Data provided –

:::

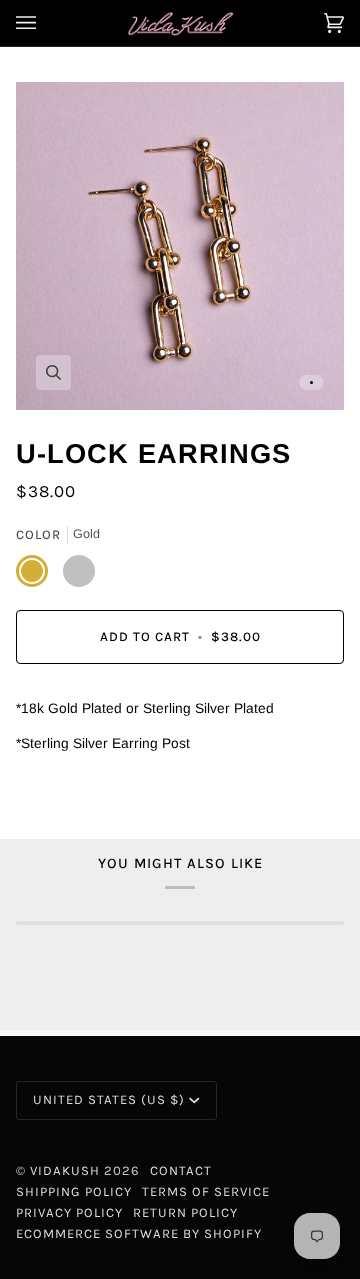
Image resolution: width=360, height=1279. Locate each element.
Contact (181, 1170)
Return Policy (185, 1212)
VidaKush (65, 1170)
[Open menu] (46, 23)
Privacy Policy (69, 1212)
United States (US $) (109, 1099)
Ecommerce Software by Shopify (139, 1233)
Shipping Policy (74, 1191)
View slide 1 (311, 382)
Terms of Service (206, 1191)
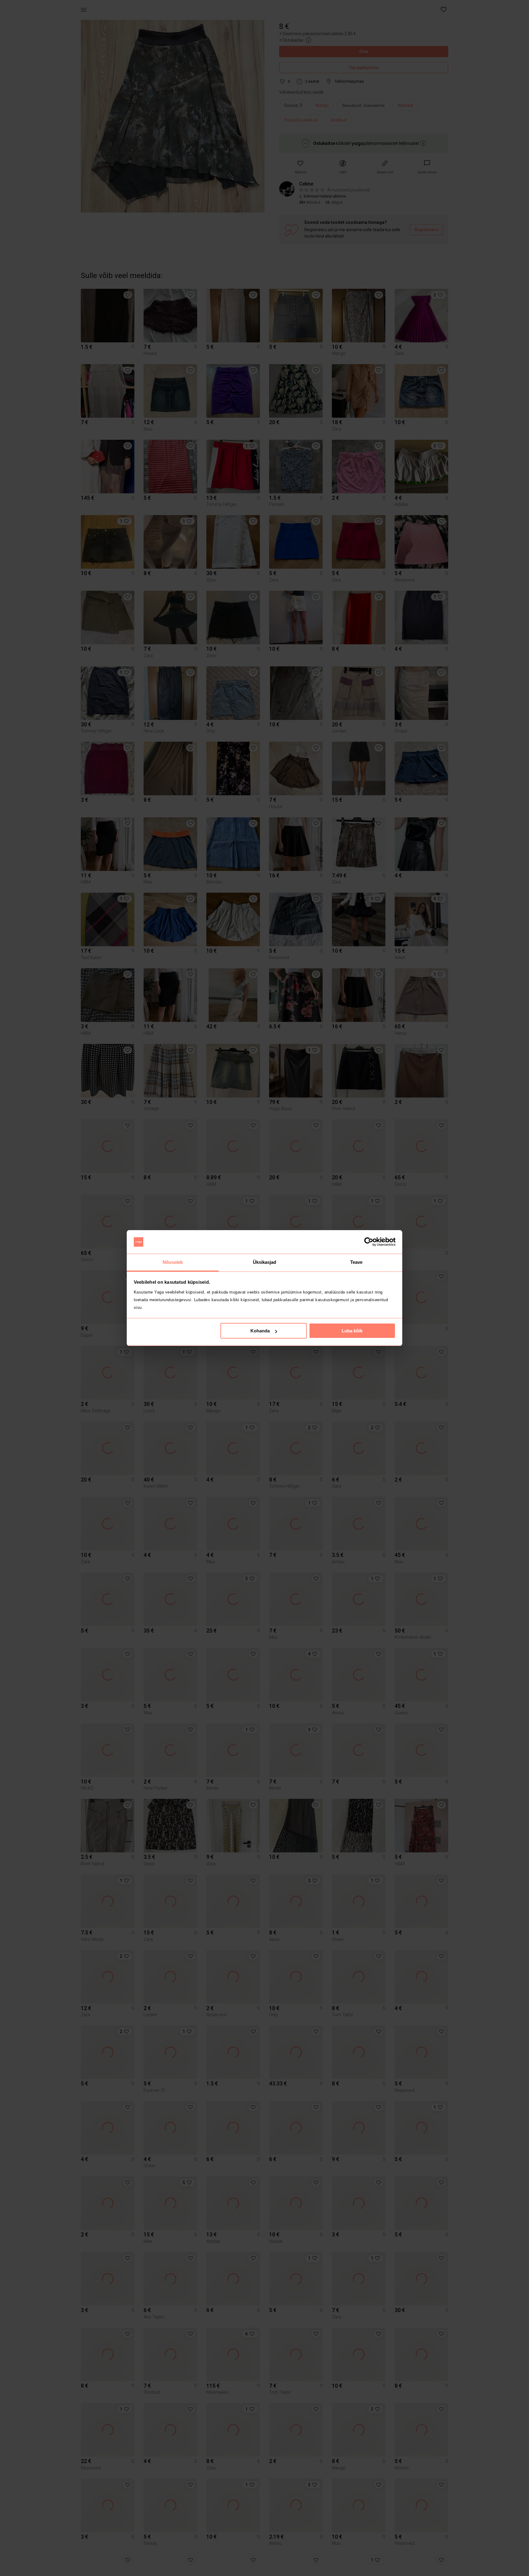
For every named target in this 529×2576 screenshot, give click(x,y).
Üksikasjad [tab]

:::

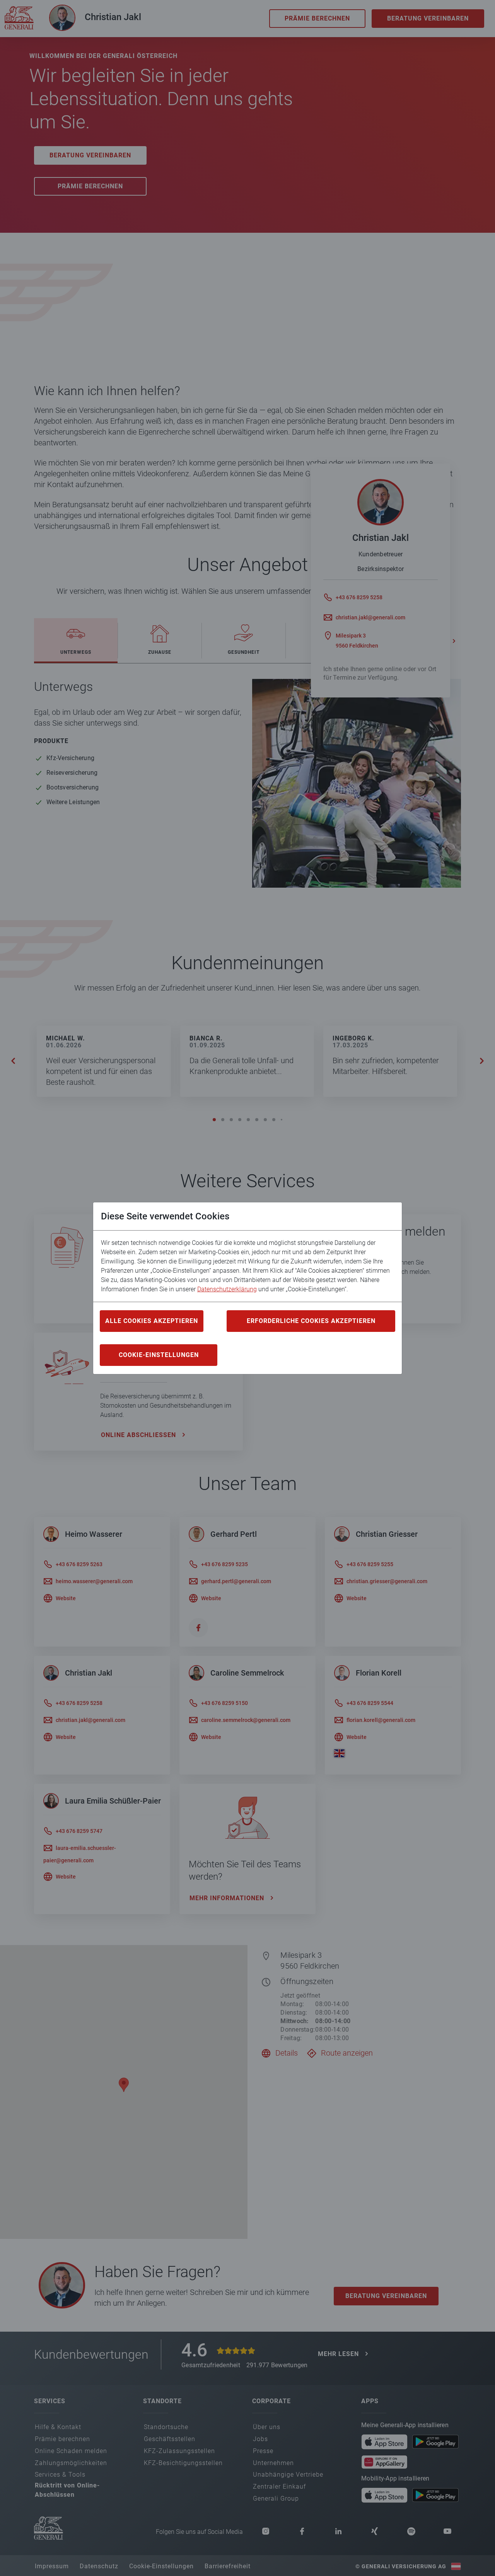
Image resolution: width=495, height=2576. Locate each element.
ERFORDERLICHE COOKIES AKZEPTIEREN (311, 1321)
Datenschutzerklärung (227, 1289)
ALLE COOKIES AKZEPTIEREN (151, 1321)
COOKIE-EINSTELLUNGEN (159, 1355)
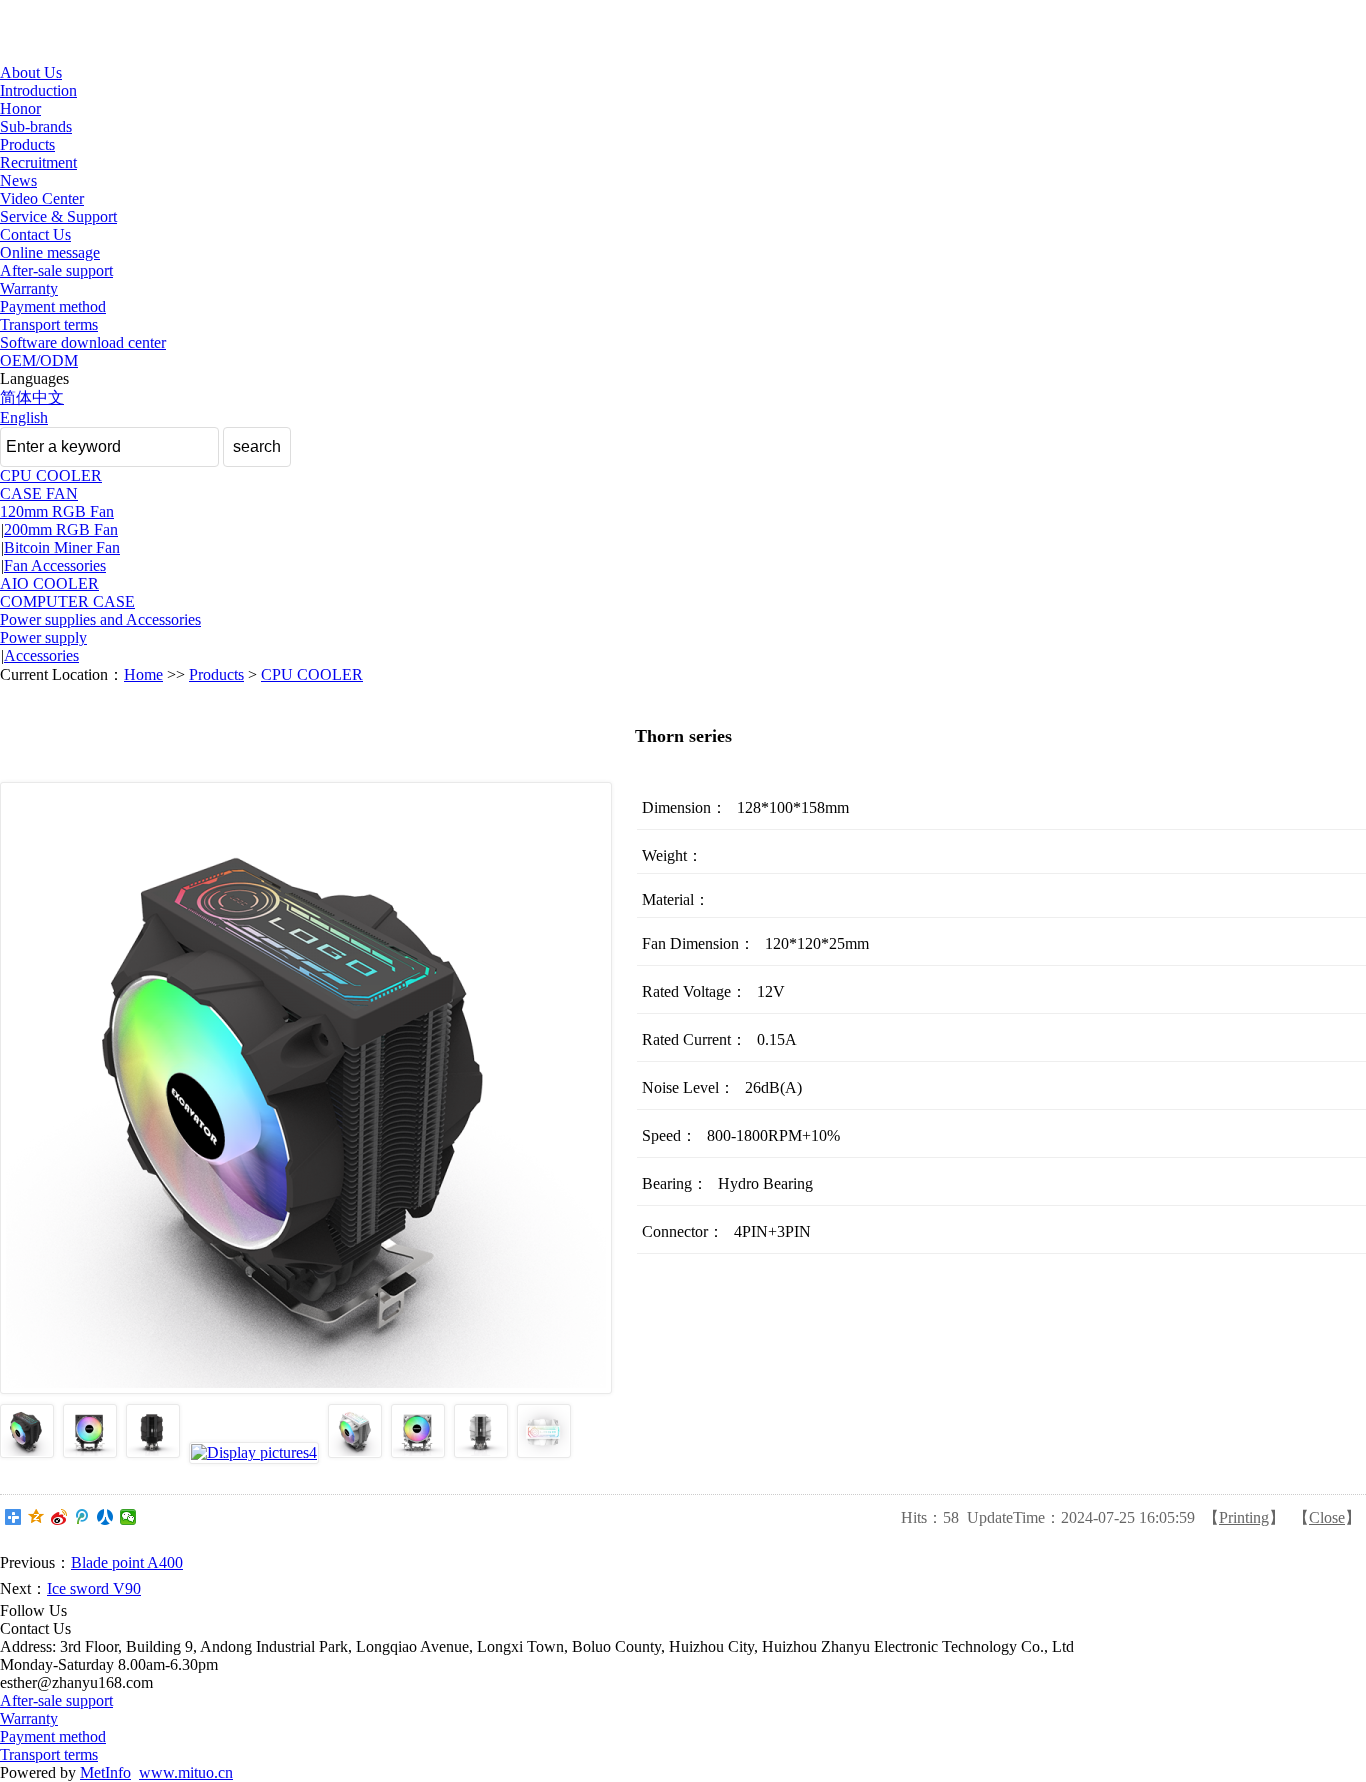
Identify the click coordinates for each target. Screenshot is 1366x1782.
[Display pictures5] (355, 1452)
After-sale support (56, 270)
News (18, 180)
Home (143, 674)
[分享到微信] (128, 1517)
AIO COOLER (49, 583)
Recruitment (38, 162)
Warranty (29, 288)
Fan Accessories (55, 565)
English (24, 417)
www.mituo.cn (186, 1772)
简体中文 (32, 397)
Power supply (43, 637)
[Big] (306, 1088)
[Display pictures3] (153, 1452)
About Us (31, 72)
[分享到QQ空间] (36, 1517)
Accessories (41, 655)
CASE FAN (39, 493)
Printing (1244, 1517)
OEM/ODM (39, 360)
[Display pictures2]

:::

What is needed –
Starting at the line that contains "www.mituo.cn (186, 1772)" and stopping after the line that contains "[Display pictures2]", write out every line exactly as it appears above, and no other line.

Response to this exercise –
www.mituo.cn (186, 1772)
简体中文 (32, 397)
Power supply (43, 637)
[Big] (306, 1088)
[Display pictures3] (153, 1452)
About Us (31, 72)
[分享到QQ空间] (36, 1517)
Accessories (41, 655)
CASE FAN (39, 493)
Printing (1244, 1517)
OEM/ODM (39, 360)
[Display pictures2]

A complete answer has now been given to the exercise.